Stored records:
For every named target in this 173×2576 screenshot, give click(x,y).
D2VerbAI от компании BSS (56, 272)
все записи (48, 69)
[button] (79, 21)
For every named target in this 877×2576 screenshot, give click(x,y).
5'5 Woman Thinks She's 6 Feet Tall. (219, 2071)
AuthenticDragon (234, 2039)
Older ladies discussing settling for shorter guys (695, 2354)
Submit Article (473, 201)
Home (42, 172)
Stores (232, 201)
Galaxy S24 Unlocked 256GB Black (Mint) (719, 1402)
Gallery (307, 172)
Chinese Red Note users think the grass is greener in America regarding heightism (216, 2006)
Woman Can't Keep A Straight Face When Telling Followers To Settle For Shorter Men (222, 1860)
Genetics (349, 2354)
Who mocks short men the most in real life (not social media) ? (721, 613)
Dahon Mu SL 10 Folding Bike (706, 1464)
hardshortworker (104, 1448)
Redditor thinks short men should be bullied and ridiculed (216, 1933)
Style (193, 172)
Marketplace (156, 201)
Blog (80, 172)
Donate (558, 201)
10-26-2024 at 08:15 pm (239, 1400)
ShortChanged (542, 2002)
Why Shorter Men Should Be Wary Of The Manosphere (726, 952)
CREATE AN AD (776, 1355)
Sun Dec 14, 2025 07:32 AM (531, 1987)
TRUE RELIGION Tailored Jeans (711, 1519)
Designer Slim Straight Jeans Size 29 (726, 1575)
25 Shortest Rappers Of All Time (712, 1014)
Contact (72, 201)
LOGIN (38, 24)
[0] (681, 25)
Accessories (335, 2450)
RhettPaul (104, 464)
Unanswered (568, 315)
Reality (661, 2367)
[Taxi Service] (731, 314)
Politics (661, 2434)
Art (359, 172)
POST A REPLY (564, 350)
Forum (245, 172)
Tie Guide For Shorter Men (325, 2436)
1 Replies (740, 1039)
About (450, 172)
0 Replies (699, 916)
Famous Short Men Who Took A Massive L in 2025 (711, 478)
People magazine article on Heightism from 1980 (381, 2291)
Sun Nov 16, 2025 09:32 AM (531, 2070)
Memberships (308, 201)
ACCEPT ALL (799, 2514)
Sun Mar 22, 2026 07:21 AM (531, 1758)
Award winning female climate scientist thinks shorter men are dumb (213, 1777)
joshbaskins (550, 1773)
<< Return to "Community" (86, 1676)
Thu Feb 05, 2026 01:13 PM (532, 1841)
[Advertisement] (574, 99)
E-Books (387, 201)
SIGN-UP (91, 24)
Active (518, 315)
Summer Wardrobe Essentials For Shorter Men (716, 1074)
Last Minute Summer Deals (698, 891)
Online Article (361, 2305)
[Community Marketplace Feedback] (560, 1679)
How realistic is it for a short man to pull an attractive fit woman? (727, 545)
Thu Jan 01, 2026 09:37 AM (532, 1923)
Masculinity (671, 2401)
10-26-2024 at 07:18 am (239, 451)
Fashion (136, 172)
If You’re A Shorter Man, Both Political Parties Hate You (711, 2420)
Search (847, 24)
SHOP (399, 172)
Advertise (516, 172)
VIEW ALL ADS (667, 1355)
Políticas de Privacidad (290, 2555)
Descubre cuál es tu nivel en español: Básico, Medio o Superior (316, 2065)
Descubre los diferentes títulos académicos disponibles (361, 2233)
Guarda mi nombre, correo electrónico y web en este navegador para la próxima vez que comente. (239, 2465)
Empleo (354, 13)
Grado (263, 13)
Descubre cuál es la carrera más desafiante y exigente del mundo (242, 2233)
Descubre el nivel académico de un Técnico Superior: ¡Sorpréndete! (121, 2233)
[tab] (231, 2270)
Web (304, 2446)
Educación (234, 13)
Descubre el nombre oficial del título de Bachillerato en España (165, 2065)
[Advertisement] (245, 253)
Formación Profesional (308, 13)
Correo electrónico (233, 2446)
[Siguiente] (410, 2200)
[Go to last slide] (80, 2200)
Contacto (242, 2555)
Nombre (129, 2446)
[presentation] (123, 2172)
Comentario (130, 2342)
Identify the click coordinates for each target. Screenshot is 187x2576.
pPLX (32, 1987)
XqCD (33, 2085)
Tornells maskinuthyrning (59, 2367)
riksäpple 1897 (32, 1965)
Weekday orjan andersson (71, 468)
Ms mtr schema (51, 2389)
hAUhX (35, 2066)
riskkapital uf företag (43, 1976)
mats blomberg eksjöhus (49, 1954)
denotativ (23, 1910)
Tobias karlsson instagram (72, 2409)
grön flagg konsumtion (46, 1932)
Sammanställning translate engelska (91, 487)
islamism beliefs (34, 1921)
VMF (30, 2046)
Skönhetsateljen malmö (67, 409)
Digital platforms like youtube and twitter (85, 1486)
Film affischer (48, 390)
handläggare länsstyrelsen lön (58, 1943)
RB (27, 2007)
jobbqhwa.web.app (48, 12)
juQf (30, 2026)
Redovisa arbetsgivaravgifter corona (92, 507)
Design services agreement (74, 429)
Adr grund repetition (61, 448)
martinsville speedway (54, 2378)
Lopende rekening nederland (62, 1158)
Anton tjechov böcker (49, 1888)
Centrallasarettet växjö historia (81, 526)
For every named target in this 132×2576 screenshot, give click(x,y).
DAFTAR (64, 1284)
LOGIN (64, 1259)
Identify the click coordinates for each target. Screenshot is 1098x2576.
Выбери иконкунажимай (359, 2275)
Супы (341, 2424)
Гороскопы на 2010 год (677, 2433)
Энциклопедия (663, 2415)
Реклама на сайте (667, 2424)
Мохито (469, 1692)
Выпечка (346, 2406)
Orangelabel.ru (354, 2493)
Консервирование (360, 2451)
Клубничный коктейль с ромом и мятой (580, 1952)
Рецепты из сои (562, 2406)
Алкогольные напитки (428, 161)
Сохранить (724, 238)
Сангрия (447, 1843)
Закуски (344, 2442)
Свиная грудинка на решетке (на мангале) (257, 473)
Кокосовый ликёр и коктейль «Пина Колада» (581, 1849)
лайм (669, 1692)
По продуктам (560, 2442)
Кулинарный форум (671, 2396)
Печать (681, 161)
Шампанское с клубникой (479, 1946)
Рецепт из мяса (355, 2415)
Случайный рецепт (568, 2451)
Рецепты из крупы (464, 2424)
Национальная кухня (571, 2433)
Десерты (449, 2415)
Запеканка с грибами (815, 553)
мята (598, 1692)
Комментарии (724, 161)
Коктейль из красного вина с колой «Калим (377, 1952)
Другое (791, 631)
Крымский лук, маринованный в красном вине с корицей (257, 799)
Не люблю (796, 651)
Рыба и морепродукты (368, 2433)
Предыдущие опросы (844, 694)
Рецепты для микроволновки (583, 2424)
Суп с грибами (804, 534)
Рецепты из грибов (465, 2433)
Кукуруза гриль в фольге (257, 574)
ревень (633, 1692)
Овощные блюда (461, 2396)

> _TASK GOAL_: Run a filter over the data above and keep each line that contains the word "named".

> _EXERCISE ANSWER_:
For every named target in this 173×2576 screenshot, give click(x,y).
For every named target in this 877×2576 screenshot, give click(x,y).
For every named target in this 132×2576 screenshot, give click(x,y).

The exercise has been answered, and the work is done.